#### [Records supplied]
§

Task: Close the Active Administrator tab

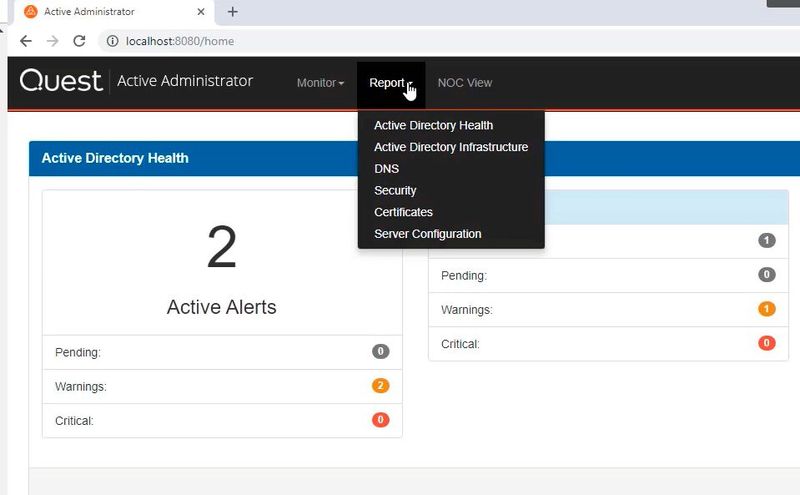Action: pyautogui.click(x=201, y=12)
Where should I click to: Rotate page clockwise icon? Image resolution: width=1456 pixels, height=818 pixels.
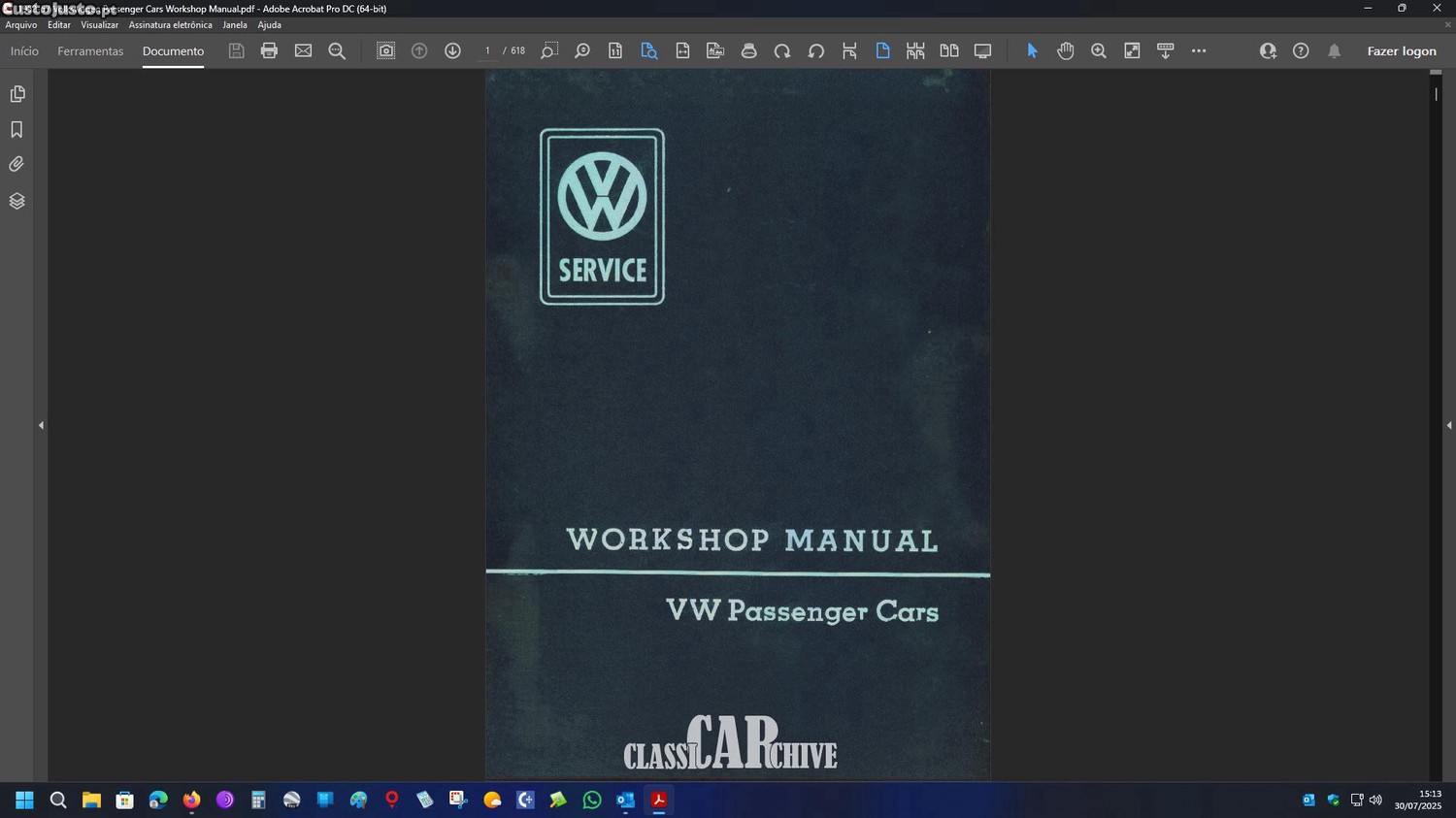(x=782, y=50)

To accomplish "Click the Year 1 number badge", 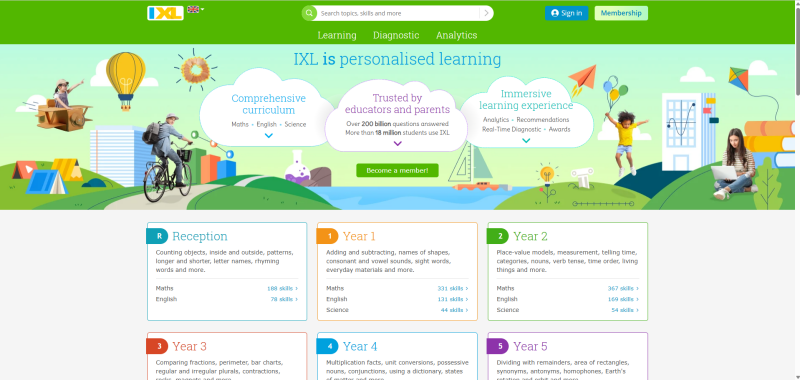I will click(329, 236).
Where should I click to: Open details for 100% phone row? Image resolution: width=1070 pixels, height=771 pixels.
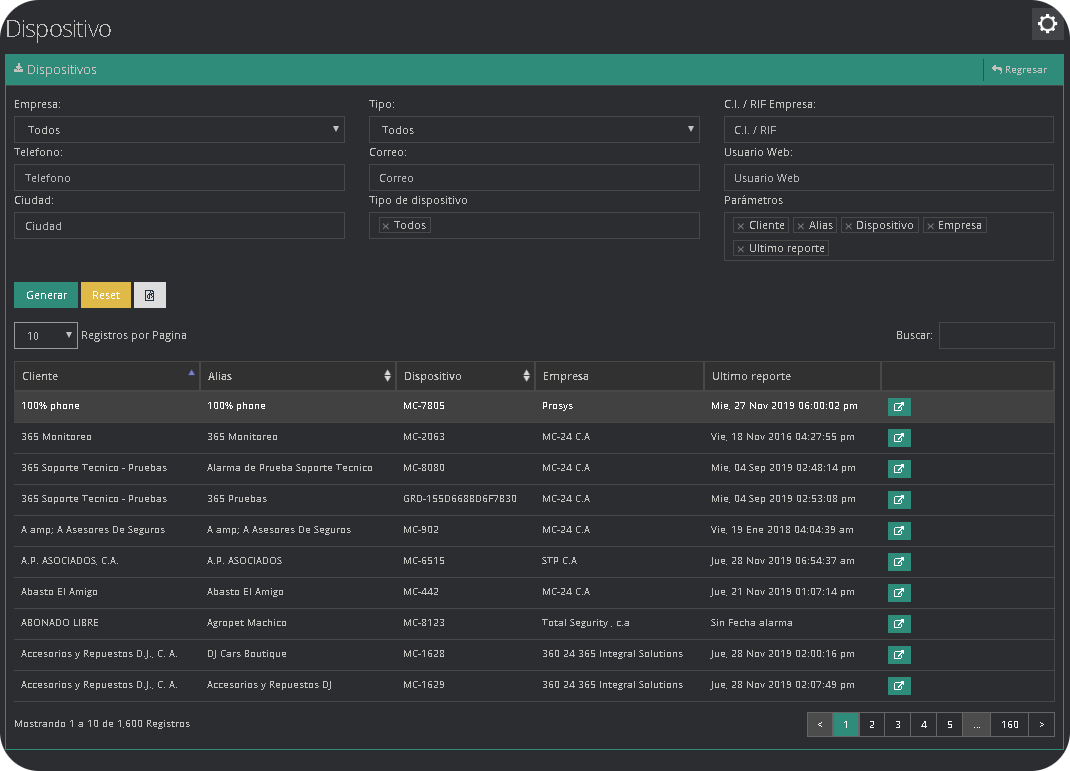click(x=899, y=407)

§

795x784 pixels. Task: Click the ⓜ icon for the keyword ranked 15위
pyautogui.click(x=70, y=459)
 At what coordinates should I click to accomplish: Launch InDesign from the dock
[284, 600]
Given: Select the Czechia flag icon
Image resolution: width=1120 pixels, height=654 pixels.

§

#### [Written instruction]
Write out the lines of the material from the line containing "795x784 pixels. Task: Click" through the line containing "Image resolution: width=1120", including both of those lines.

#### [Result of the task]
795x784 pixels. Task: Click the ⓜ icon for the keyword ranked 15위
pyautogui.click(x=70, y=459)
 At what coordinates should I click to accomplish: Launch InDesign from the dock
[284, 600]
Given: Select the Czechia flag icon
Image resolution: width=1120 pixels, height=654 pixels.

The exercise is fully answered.